Listed records:
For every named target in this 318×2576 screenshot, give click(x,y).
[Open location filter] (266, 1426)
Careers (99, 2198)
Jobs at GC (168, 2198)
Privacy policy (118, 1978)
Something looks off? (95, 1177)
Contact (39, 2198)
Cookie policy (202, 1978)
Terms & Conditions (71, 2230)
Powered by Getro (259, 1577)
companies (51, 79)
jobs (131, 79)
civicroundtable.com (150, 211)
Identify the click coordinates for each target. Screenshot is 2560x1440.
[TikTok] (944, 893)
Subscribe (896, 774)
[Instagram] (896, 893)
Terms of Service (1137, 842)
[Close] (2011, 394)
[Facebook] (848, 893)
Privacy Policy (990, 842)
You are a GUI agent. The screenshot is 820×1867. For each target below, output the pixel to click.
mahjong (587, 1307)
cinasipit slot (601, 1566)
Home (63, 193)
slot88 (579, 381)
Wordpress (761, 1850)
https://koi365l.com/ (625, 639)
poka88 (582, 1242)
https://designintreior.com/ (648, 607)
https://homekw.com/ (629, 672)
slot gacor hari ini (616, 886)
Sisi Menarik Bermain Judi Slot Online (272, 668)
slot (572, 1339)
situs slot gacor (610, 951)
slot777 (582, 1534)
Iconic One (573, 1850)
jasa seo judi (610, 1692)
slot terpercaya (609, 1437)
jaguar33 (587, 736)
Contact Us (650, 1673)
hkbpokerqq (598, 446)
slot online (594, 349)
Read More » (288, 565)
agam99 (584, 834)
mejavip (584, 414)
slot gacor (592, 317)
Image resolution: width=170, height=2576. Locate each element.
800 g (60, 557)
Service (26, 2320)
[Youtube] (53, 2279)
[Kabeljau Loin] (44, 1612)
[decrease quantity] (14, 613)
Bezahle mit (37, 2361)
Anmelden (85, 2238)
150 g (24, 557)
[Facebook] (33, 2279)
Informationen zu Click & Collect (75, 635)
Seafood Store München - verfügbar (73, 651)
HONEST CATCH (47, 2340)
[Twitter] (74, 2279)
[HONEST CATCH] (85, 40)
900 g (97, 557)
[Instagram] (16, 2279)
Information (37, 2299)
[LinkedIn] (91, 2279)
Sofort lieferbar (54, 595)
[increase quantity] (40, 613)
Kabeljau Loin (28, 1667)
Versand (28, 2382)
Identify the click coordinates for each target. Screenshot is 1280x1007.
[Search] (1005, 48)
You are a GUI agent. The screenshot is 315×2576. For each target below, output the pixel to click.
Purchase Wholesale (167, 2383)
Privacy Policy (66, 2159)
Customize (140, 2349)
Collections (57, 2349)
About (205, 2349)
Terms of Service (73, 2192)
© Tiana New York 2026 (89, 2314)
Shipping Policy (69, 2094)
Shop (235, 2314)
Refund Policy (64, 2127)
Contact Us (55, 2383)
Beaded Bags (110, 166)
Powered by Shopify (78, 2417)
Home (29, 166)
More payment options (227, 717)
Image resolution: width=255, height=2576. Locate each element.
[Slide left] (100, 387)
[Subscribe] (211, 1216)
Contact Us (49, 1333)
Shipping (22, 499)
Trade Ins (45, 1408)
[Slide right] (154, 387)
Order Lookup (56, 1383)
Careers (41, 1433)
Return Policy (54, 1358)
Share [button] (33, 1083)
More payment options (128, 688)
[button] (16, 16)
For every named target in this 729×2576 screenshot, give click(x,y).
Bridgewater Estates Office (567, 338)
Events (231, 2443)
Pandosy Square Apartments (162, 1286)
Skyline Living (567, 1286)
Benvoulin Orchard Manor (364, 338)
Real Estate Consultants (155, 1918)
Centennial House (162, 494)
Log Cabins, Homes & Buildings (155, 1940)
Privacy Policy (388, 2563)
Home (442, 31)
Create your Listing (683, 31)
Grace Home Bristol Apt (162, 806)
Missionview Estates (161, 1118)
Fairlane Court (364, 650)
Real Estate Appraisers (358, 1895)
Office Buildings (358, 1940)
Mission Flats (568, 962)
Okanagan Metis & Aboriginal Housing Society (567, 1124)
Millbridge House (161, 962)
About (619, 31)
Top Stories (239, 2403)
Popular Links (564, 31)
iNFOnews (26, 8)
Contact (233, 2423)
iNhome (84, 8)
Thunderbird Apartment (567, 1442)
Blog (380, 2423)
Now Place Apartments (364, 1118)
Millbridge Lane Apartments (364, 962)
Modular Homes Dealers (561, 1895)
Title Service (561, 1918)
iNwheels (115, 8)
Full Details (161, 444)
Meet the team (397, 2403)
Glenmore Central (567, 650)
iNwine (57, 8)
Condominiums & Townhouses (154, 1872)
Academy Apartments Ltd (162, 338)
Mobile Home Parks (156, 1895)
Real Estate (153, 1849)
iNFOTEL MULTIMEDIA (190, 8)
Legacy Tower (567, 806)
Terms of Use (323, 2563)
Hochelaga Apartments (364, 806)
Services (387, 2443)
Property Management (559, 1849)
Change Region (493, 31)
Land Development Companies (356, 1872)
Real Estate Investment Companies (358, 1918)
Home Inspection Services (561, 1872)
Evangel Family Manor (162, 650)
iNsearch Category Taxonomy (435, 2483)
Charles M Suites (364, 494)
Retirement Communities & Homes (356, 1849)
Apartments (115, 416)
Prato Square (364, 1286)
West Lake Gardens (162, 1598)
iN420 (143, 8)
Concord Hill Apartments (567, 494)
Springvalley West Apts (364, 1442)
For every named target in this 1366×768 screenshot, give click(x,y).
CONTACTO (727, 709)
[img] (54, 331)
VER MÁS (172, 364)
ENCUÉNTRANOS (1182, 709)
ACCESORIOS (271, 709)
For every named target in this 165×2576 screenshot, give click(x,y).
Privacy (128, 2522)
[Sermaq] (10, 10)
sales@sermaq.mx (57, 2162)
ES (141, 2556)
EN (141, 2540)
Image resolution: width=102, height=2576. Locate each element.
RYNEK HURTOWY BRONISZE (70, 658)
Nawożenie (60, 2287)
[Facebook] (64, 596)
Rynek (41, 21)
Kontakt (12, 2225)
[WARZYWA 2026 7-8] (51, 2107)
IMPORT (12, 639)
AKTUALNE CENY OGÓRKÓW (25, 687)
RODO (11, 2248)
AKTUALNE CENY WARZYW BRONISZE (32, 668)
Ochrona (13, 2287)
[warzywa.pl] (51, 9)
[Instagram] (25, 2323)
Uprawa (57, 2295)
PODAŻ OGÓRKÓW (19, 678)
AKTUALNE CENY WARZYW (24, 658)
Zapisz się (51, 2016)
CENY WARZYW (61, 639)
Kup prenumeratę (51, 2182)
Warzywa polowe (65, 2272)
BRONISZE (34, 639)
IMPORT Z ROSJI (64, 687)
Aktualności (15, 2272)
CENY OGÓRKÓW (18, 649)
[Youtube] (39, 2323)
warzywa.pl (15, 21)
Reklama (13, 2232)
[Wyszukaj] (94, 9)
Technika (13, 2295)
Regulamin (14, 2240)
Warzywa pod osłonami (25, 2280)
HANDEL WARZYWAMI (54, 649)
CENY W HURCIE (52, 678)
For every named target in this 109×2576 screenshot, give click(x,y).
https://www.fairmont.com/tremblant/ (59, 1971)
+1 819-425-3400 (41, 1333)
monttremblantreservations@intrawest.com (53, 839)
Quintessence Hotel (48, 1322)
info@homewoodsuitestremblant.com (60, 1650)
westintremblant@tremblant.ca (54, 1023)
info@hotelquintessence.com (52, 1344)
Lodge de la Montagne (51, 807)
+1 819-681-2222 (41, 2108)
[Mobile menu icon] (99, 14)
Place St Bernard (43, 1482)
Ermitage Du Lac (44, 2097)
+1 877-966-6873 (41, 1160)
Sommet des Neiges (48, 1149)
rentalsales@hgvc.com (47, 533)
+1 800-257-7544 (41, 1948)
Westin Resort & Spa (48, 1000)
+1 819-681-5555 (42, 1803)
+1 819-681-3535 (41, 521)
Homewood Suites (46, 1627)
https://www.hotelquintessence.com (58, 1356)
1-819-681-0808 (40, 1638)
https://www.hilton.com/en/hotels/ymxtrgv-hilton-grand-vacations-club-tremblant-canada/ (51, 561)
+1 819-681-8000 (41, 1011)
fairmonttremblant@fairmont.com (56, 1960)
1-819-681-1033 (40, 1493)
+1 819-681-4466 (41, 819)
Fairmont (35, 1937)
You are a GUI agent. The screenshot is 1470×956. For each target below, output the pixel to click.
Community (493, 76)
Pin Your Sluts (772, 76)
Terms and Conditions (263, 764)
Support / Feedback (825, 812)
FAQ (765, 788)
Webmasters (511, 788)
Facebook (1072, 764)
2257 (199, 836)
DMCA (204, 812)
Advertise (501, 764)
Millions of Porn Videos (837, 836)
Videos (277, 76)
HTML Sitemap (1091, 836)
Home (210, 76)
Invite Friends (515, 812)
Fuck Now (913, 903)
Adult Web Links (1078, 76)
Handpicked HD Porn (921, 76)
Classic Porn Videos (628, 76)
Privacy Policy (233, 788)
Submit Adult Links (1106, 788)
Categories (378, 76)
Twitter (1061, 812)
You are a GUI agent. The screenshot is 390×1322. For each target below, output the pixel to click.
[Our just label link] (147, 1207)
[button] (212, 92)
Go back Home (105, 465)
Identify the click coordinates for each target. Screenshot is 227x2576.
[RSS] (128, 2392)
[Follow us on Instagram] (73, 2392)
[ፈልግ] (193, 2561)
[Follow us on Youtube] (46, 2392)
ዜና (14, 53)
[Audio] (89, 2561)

Activity:
Every line from the one containing "[Follow us on Instagram] (73, 2392)" through the end of the data must be repeated exactly, and no other line.

Solution:
[Follow us on Instagram] (73, 2392)
[ፈልግ] (193, 2561)
[Follow us on Youtube] (46, 2392)
ዜና (14, 53)
[Audio] (89, 2561)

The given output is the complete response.